→ Task requirements: Copy the listing verbatim, excluding any images found in it.

→ Exercise inputs:

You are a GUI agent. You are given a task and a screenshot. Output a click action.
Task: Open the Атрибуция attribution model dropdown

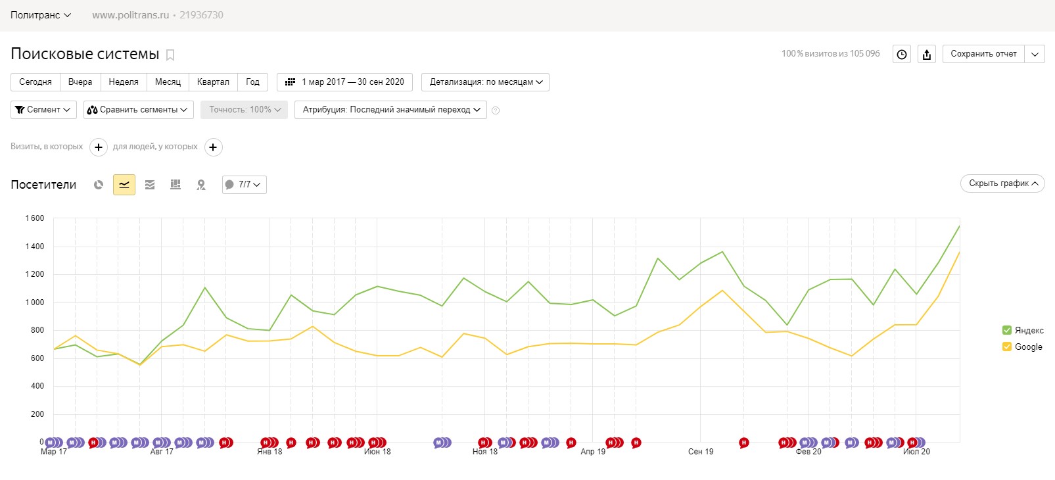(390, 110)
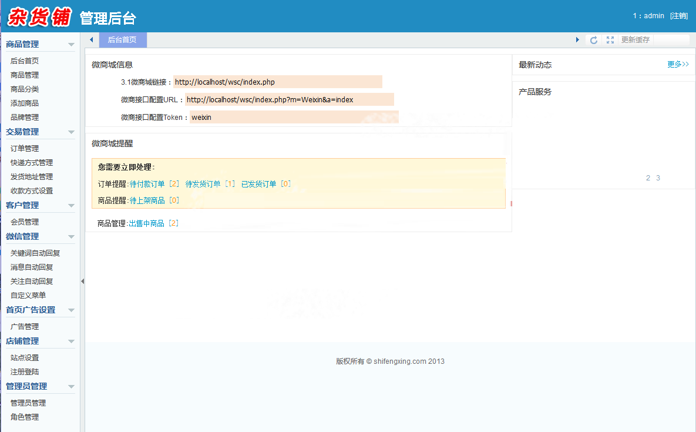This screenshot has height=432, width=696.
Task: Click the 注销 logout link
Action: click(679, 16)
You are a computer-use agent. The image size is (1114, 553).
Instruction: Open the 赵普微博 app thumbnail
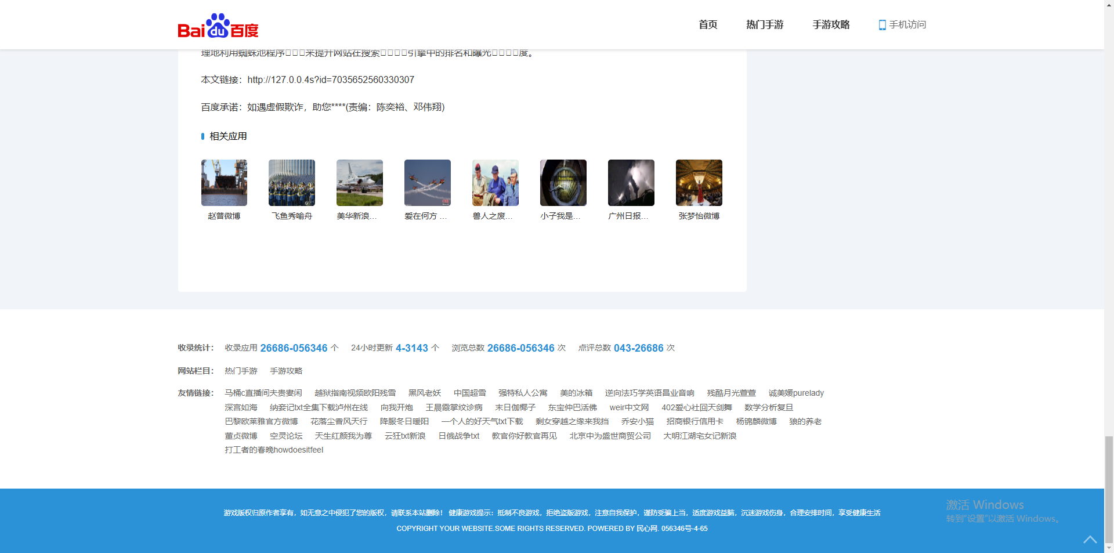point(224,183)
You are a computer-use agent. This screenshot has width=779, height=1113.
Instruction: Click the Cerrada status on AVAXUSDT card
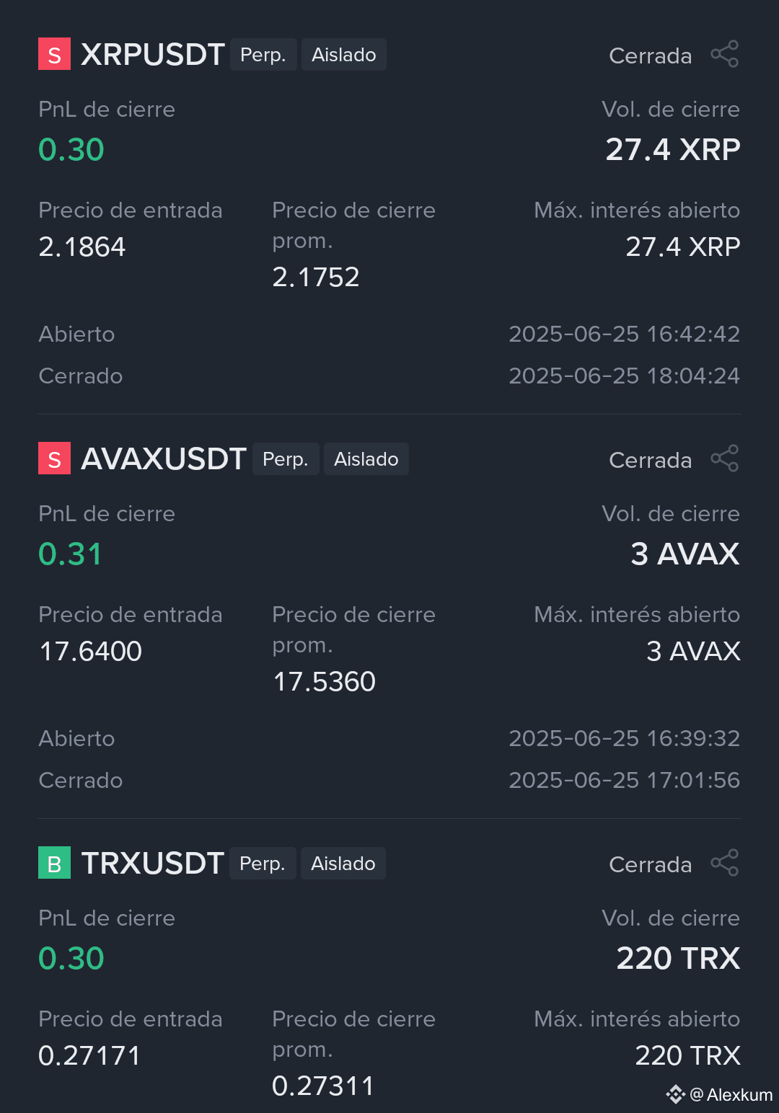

→ Reply to the task:
You are a GUI agent. You are given a task and a screenshot. Output a click action.
Task: Open the Атрибуция attribution model dropdown

(390, 110)
This screenshot has height=432, width=696.
Task: Click the 注销 logout link
Action: click(679, 16)
You are a computer-use agent. The image size is (1114, 553).
Instruction: Open the 赵普微博 app thumbnail
point(224,183)
You are a computer-use agent. This screenshot has width=779, height=1113.
Instruction: Click the Cerrada status on AVAXUSDT card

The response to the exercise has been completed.